All MapReduce problems must be divisible, such that each sub-portion of the problem is uniform, or "the same". This permits any worker to work on a sub-chunk of the problem.

All MapReduce results must share the same "type" or record structure. Thus you can produce results like

(a, b, c)
(null, b, c)
(a, b, null)

where a, b, c are compatible data types, but you cannot produce outputs like

(a, b, c)
(a, d, c)
(a, b)

A function must be declared that can aggregate two sets of results.

f(R1, R2) = R3

such that all fields in R1 and R2 are sensibly combined in the output record set R3. This function must be symmetric, meaning

f(R1, R2) = R3
f(R2, R1) = R3

is true for all sets of records. (or you'll never get stable output across runs)

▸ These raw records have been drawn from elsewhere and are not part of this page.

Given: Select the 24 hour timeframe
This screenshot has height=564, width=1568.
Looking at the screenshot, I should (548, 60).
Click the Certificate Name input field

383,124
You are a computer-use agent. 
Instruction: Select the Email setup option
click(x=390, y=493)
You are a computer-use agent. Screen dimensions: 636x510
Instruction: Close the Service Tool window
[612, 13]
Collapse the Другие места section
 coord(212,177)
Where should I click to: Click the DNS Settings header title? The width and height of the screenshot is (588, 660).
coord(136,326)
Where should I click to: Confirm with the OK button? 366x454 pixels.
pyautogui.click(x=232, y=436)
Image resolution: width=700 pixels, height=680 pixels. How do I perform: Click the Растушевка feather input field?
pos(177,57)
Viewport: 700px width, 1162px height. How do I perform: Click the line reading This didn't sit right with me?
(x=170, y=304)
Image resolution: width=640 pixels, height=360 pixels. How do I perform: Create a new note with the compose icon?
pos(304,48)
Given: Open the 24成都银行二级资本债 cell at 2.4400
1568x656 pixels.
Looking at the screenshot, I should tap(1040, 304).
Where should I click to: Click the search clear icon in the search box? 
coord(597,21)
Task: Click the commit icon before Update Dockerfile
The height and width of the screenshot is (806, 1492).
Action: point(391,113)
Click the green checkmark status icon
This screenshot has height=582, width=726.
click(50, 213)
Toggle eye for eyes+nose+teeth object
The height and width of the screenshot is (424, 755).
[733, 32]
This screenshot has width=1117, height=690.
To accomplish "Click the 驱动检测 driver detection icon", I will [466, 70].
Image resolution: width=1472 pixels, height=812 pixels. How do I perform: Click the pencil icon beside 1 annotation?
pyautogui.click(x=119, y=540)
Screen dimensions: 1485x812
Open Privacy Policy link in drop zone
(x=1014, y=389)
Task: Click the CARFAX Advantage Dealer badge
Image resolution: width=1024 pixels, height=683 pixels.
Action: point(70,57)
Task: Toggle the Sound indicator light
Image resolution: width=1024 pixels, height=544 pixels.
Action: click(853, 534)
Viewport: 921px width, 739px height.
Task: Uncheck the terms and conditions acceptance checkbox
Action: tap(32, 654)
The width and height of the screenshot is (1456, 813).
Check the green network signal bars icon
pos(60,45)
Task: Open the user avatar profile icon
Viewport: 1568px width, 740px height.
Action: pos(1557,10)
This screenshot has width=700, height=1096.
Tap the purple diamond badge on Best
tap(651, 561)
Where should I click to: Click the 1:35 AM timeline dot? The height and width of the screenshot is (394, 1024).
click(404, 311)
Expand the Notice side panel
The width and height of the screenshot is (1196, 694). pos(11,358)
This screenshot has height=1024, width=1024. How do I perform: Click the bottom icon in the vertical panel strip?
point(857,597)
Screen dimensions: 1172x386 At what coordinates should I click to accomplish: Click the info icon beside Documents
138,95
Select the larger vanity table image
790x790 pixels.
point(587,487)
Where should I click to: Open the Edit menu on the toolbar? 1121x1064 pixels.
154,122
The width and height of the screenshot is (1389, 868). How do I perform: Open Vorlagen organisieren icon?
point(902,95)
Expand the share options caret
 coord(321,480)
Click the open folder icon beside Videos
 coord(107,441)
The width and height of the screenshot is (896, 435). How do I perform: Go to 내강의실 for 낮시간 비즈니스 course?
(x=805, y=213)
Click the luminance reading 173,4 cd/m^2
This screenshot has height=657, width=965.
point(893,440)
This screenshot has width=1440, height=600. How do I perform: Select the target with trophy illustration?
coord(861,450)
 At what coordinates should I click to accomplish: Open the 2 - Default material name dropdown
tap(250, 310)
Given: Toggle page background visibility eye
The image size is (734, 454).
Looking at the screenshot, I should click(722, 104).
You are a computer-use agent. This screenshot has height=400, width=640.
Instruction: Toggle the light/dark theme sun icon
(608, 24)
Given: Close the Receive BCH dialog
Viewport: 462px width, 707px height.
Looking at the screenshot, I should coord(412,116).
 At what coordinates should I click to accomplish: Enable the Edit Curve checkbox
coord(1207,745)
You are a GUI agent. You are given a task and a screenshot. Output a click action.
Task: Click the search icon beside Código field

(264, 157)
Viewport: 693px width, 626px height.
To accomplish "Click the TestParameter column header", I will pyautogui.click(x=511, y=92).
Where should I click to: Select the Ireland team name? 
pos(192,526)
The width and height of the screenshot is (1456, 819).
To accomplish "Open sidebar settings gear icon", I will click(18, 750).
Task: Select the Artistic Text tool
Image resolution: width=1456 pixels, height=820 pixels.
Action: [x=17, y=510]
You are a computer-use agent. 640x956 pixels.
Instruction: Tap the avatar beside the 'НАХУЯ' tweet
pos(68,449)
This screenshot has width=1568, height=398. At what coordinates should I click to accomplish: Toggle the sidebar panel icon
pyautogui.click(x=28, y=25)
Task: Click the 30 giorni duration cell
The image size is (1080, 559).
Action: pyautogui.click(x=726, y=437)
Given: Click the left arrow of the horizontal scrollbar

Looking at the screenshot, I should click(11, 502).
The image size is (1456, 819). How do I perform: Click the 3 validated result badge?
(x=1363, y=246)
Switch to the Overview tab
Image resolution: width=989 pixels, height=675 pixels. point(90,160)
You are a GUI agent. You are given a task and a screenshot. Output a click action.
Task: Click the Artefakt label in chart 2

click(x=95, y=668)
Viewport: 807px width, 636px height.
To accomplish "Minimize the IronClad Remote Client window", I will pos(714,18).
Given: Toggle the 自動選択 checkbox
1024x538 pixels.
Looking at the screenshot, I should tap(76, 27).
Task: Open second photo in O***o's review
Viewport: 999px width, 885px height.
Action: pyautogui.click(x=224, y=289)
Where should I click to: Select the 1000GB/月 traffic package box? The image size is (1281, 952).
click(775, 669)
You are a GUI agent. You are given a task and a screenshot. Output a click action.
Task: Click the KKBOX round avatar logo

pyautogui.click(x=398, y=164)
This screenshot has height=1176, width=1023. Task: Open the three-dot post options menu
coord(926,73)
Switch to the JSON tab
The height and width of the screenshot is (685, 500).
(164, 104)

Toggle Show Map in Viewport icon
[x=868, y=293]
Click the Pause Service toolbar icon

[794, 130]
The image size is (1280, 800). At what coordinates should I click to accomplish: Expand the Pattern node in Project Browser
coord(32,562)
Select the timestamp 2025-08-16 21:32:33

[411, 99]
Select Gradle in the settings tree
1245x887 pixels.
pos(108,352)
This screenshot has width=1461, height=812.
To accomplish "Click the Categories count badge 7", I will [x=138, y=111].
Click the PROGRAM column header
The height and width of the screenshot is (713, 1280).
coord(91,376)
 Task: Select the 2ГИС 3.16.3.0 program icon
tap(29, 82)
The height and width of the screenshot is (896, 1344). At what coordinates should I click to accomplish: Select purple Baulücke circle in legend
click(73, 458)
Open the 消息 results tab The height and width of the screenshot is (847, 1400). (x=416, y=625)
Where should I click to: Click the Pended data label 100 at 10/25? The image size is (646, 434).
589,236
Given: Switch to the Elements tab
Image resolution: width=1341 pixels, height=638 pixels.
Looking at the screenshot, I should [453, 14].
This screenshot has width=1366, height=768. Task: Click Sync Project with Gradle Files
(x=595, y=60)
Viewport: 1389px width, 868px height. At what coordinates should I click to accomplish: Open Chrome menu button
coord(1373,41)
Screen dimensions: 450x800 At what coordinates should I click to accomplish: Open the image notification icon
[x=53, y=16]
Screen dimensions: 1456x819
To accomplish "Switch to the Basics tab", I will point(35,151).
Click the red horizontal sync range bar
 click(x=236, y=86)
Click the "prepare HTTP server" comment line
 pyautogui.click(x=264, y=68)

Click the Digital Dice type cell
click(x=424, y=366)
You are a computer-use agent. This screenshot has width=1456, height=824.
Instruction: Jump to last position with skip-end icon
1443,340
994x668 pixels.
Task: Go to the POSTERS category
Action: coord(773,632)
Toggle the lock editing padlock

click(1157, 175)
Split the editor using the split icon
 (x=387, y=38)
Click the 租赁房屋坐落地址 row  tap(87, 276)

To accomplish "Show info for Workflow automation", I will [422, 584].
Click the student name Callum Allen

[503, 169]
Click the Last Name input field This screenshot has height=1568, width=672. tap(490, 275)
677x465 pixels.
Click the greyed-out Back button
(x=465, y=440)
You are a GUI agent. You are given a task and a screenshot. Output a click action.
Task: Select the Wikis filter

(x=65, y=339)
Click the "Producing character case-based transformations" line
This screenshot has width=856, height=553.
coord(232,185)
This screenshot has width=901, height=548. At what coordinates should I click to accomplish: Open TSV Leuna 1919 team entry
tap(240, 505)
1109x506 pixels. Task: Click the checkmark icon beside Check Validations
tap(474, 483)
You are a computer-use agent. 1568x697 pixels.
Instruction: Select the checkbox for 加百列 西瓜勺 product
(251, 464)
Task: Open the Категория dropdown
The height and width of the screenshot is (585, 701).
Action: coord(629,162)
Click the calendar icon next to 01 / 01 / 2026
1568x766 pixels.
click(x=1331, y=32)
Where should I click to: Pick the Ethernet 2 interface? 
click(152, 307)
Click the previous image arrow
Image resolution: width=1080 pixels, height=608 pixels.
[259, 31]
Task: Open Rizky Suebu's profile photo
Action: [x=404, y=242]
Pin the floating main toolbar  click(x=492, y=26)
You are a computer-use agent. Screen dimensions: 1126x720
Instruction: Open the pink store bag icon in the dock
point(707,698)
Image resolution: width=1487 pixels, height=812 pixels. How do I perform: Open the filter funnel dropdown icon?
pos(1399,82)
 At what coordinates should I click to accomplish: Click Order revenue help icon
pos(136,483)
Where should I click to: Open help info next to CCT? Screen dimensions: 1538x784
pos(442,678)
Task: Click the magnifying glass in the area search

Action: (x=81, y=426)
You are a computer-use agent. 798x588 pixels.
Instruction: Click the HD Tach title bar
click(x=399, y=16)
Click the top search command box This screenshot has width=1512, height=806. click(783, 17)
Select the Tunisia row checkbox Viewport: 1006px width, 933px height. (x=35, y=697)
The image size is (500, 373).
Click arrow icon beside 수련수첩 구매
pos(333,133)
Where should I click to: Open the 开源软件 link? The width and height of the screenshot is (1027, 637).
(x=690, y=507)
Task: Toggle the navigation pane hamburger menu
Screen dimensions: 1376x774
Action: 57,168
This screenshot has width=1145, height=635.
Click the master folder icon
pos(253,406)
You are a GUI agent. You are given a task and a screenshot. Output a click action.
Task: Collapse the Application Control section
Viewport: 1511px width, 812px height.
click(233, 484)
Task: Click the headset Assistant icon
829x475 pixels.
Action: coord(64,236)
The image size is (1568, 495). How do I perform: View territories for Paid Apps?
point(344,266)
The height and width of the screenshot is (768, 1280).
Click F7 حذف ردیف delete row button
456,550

These constraints permit a multi-stage processing where many of the stages are done in parallel.

  1. Something chops up the input data.
  2. While bits are produced by #1, resources are consumed to create partial "chunk" answers.
  3. While #1 and #2 are proceeding, the chunk answers are "reduced" to fewer chunks.
  4. When #1 is done, #2 has processed all chunk answers, and #3 has aggregated all the chunks into one, report the combined results.

Since each "problem solver" has their "bit" of input, and they can work on producing their "output chunk" without all of the input, which make it easy to spread the work across multiple machines on the network. Each "combining" worker would then aggregate the results of the "problem solvers" until all chunks of work were aggregated.